I wait until the winter moon peeks from behind its shadow and then I call to the harrow-hunt this pack, these sons and cousins and half-brothers and grandsons, all these evolutions of my own beast-headed form, an overlapping of altered progenies, some mimicking my own shape and some their mothers’, so that we are become a family united by blood but not body, our forms as far-ranging as our hunting grounds, as the sprawl of forest we’ve claimed for ourselves, where despite our differing shapes we live together by the same rules:
That each kill we make is shared among the pack.
That each wound incurred in the hunt is licked clean by a brother.

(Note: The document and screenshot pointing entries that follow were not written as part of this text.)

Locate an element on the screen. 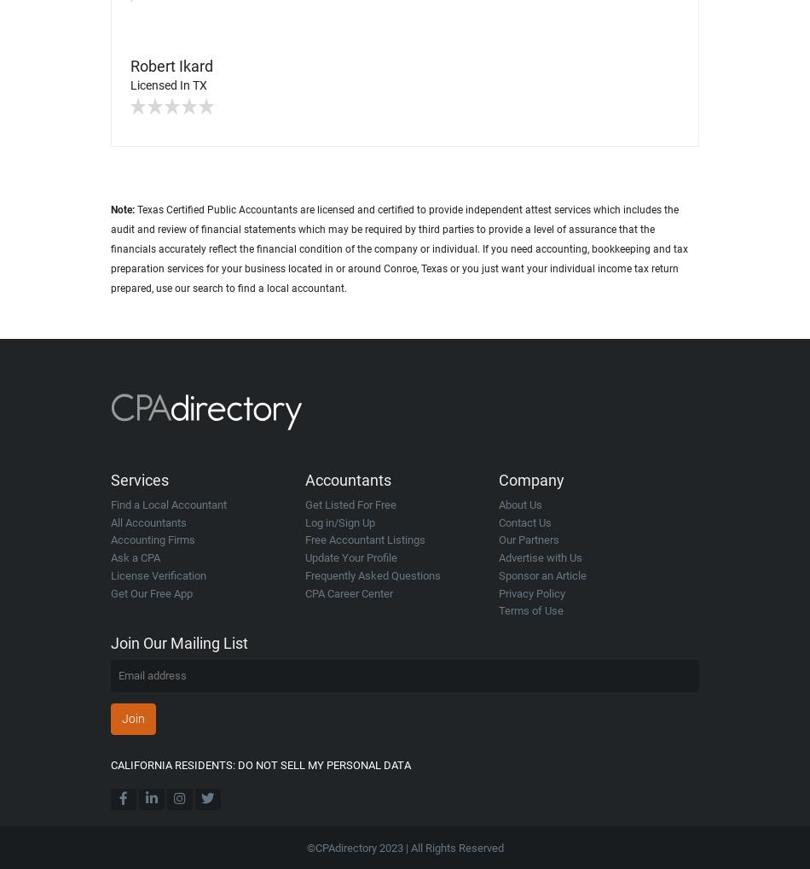 The image size is (810, 869). 'Get Our Free App' is located at coordinates (152, 592).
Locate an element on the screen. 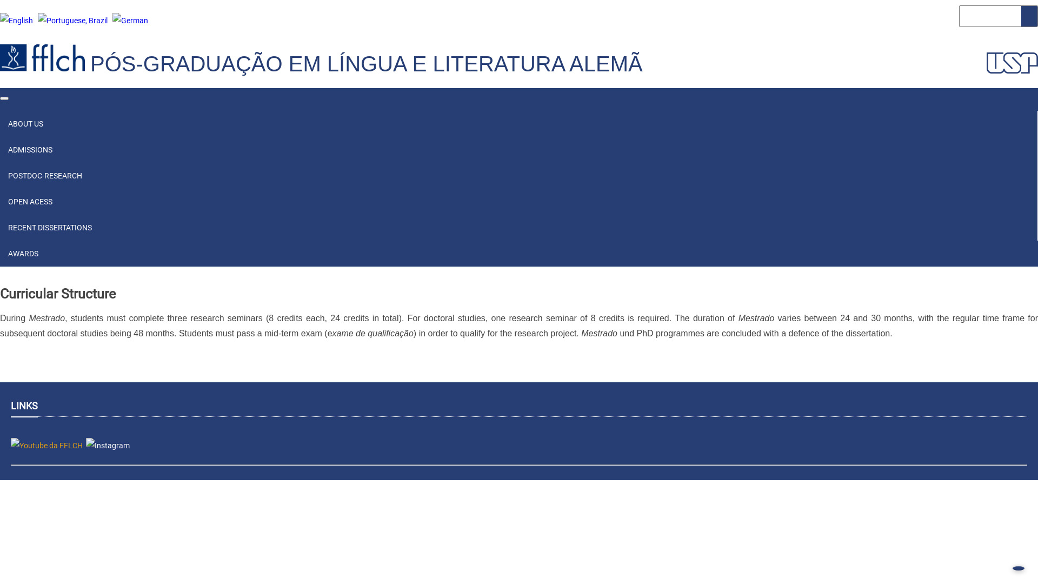 This screenshot has height=584, width=1038. 'ABOUT US' is located at coordinates (25, 123).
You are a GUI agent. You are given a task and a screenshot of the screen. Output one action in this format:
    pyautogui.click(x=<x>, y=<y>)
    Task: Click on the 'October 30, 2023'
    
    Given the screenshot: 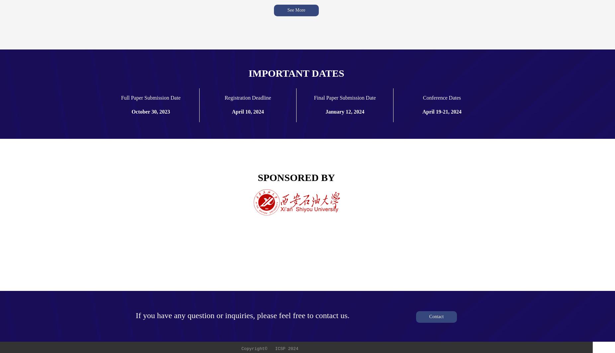 What is the action you would take?
    pyautogui.click(x=151, y=111)
    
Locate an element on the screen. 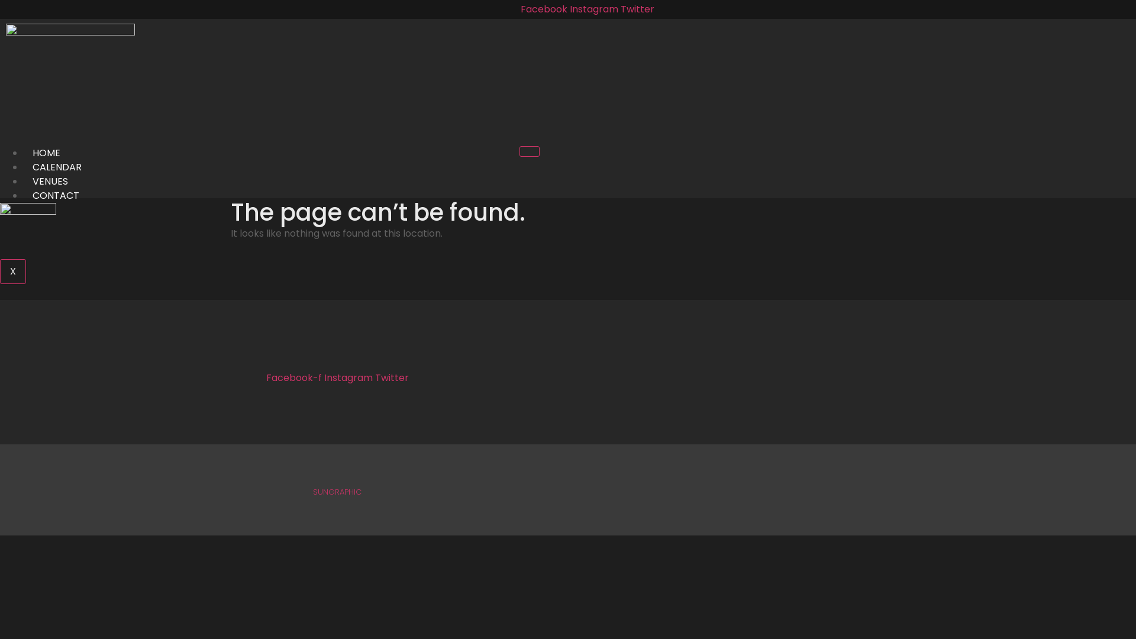 Image resolution: width=1136 pixels, height=639 pixels. 'SUNGRAPHIC' is located at coordinates (337, 492).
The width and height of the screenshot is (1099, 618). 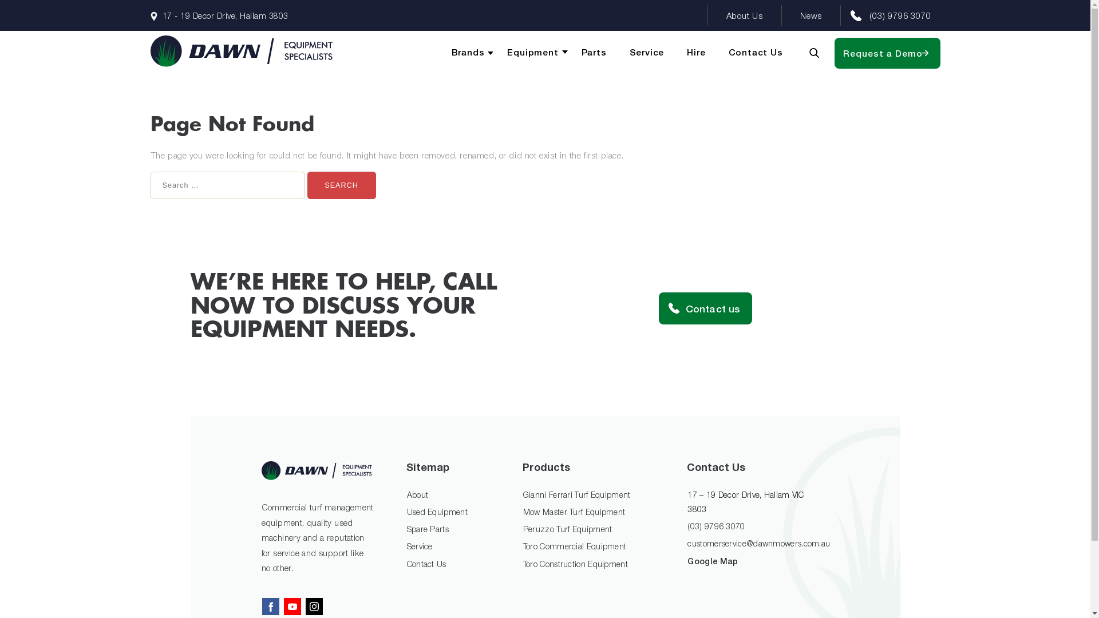 I want to click on 'About', so click(x=406, y=494).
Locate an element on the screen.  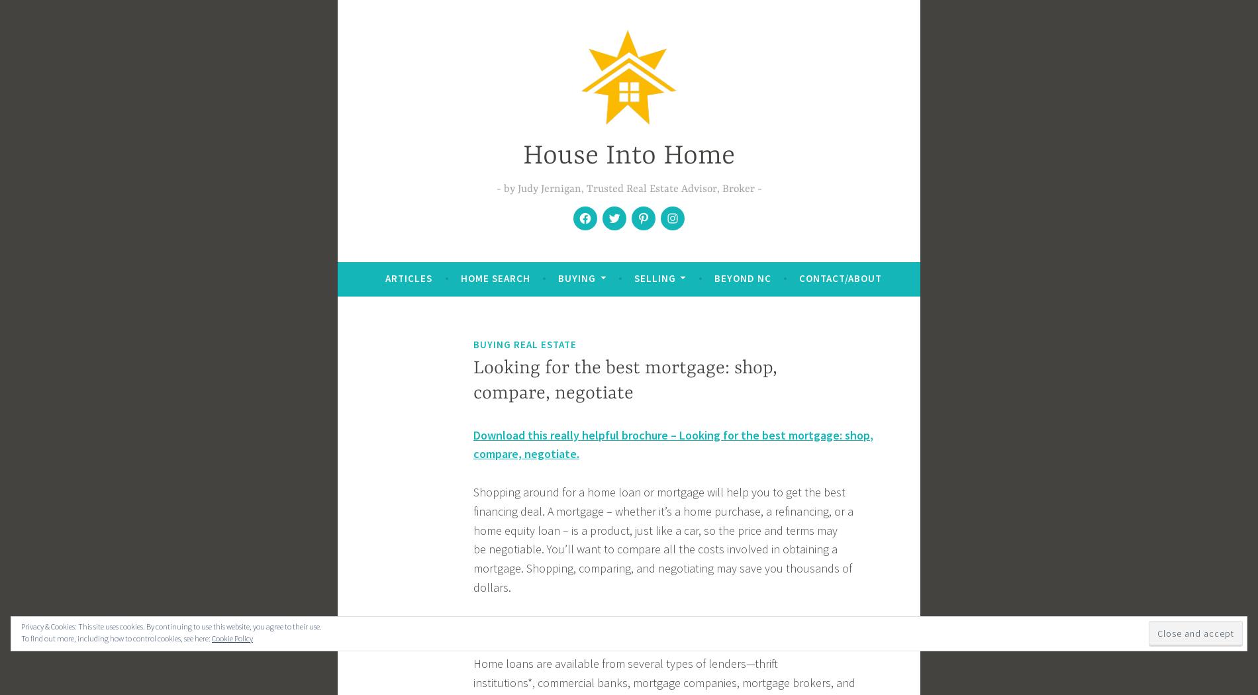
'Privacy & Cookies: This site uses cookies. By continuing to use this website, you agree to their use.' is located at coordinates (170, 626).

That after we hunt we eat. And after we eat we howl. And after we howl we run.
The moon waxes wider each night, and soon there is little time to pause, no matter how empty our bellies or how tired our legs. In single-file, we cross forest floor and snow-clenched clearing, each pack mate putting his paws in the unshared footprints of a father or brother, until together we reach the high rock, the place of decision agreed upon a year ago, when last the forest tribes met.
What spectacle there is to see upon our arrival, what new variety of form only a year past our last meeting: What bear-bodies, what cougar-hearts, what boar-teeth, and among them all the other wolf-head packs, flush with brothers despite the endless snow, the failing prey.
When all are assembled and greeted—when we have each sniffed and nuzzled and marked each other as friends, as temporary extended family—then each father-alpha relates his tale in turn, some with words, some with beast-noise, some with both at once. We speak loudly and with great length, give speeches that consume many nights, that take the whole fullness of the moon to complete.
We speak these many words as if we have to, as if the limitations of syllables could somehow mask the truer language of our shifted bodies.
The failure of our great hunt, the one each tribe is engaged in for the good of all others, it has already been communicated by our lowered heads, our tucked tails, and so even before our speeches all our boys know what we fathers know too: It has been years since any of us have seen a human woman, and the beast-heads make no daughters.
The wives we share our dens with welcome us gladly because they too are short of number, their own males scarce even before the dwindling of the world, but they cannot give us human children, cannot keep our lines from drifting toward wildness.
They cannot, and if we complain they cry bitterly, for they do not see why our children should look only like us, why they should not also take after their mothers.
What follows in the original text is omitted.